Der Logistikdienstleister TNT möchte gemeinsam mit seinen deutschen Kunden „innovative Logistikprozesse für die anbrechende Zeit des 3D-Drucks“ entwickeln. Kunden hätten die Möglichkeit, mit TNT-Fachexperten denkbare Szenarien oder Prozesse für additive Fertigung durchzuspielen und zu diskutieren“, teilte die TNT Express GmbH am 18. Mai in Troisdorf mit. Hierfür habe der Logistikdienstleister an mehreren seiner Mehrwertlogistik-Standorte in Deutschland 3D-Druck-Stationen eingerichtet.

„In den kommenden Jahren werden sich die Anforderungen unserer Kunden durch den 3D-Druck verändern“, sagte Willem Prinsen, Geschäftsführer von TNT in Deutschland. Diese Zukunft würde man gerne mitgestalten.

Sowohl für Große als auch Kleinere

TNT richtet sich mit dem Diskussions-Angebot zum 3D-Druck sowohl an große Unternehmen mit komplexen Supply-Chain-Anforderungen als auch an kleinere und mittelständische Kunden, die bisher kaum Berührungspunkte mit dem additiven Fertigungsverfahren haben.

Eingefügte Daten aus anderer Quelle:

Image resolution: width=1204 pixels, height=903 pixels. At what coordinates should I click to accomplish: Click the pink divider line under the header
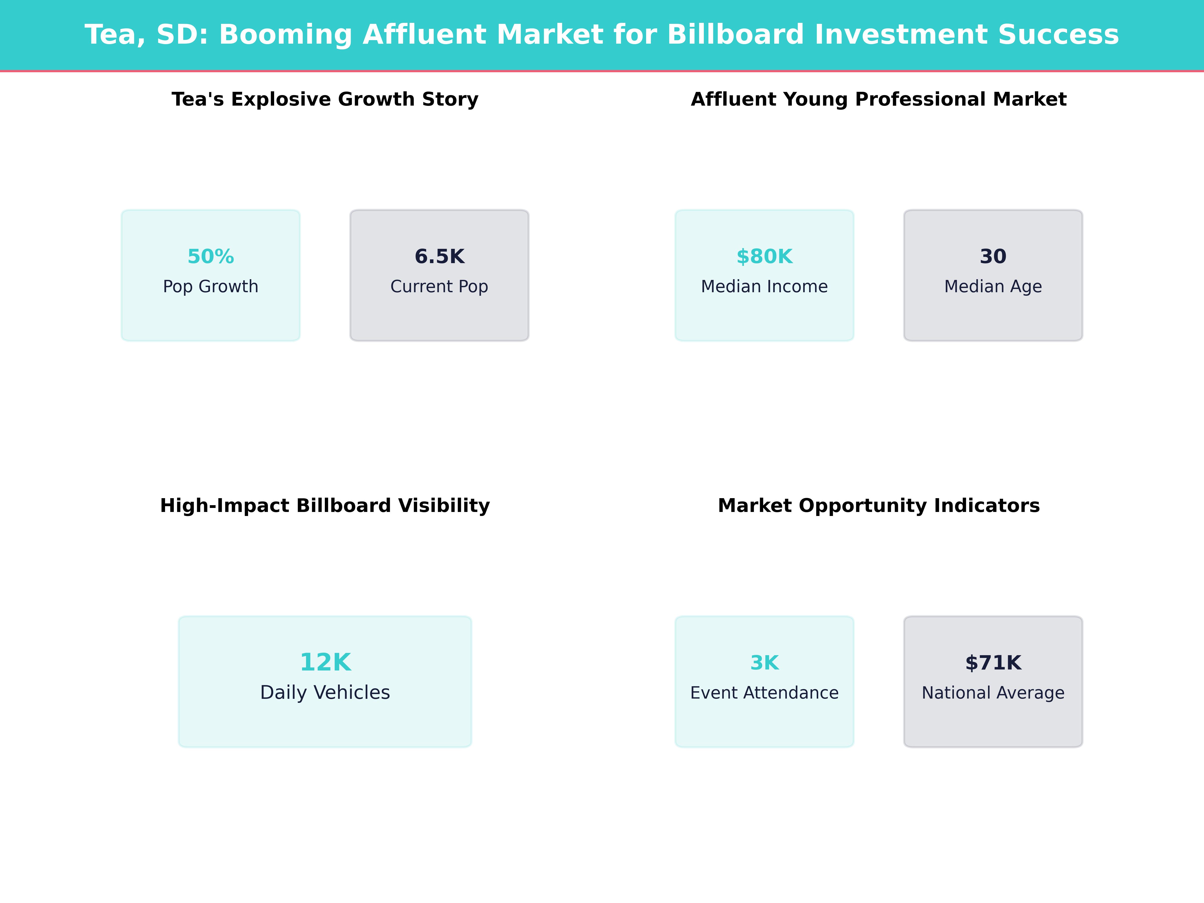coord(601,71)
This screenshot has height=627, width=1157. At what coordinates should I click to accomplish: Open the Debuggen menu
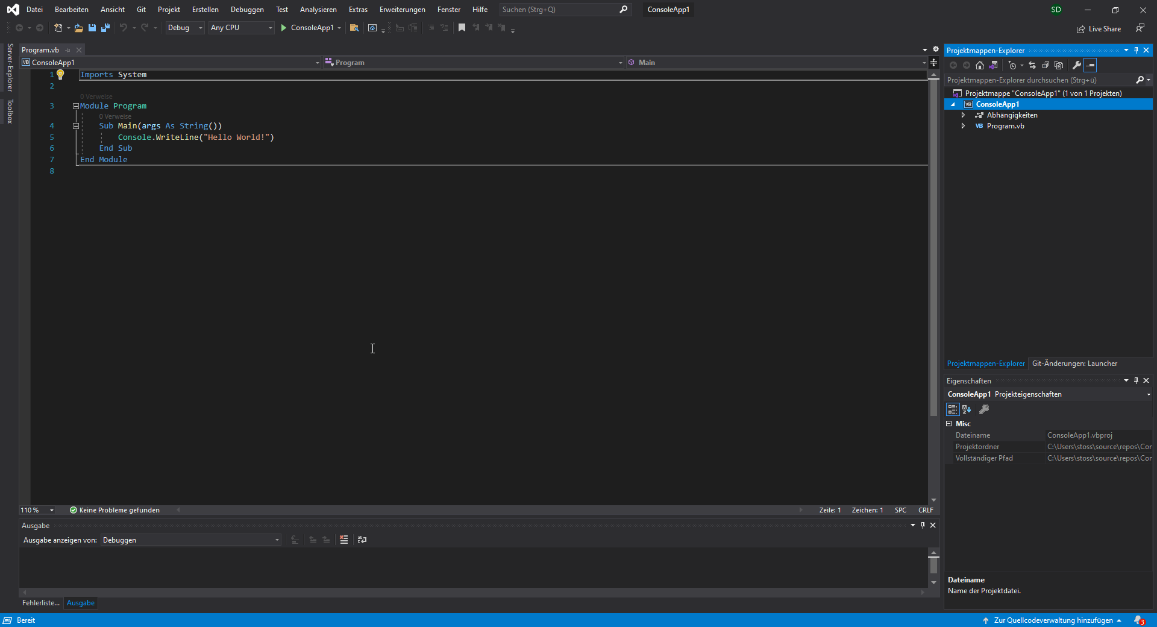(247, 10)
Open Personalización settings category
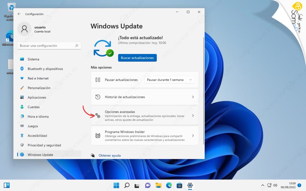The image size is (306, 191). [x=39, y=88]
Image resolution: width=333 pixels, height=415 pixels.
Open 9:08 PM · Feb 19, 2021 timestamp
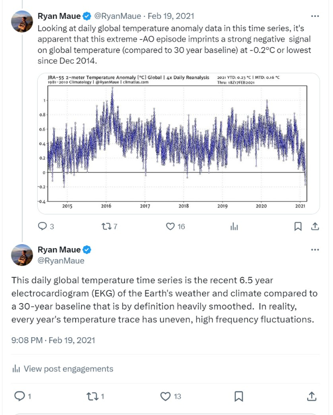(x=53, y=340)
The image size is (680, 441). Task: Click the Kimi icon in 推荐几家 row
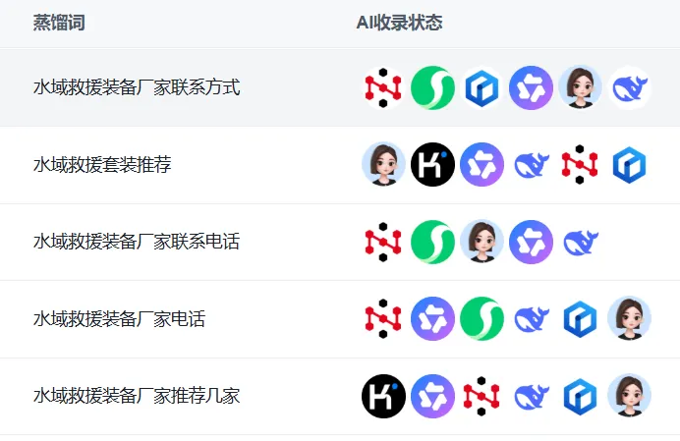pos(383,396)
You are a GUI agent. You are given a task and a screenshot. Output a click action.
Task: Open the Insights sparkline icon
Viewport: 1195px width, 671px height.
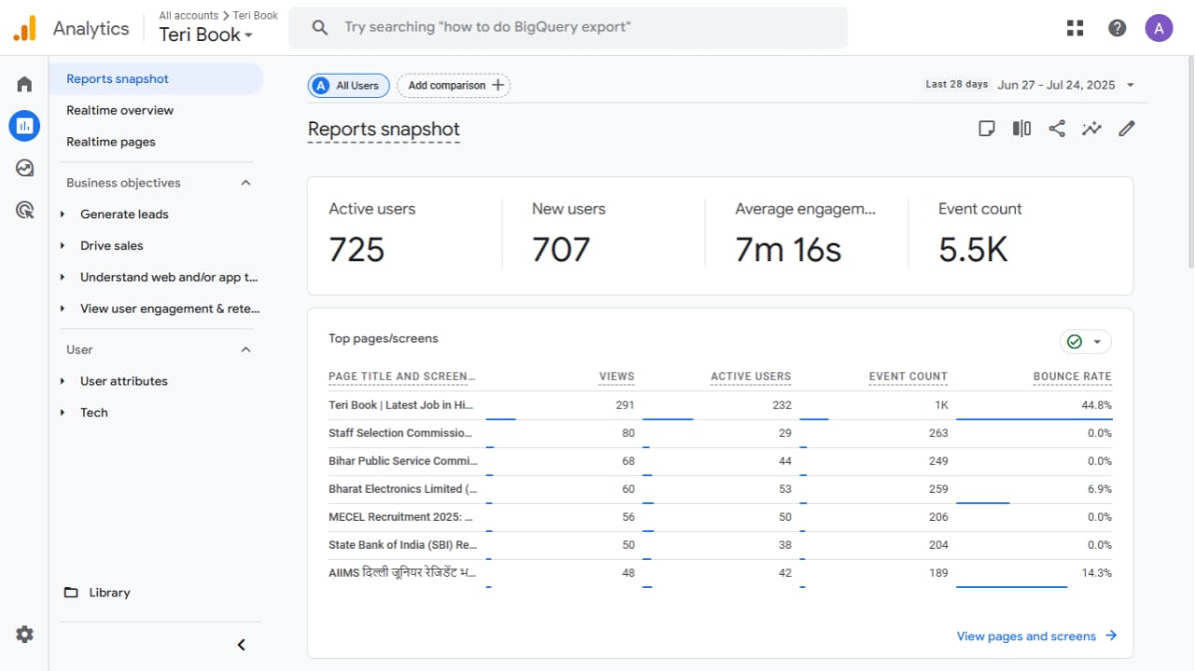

Langfristig plant TNT nach eigenen Angaben, seine deutschen Kunden auch bei der Integration des 3D-Drucks in individuelle, produktive Prozesse zu unterstützen. „Wir gehen davon aus, dass es bereits in einigen Jahren effiziente Einsatzmöglichkeiten für unsere Kunden, etwa im Bereich der Ersatzteillogistik oder durch eine zunehmende Produktindividualisierung, geben wird“, sagte Martin Winand, der als Produktmanager für Value Added Services das 3D-Druckprojekt bei TNT leitet.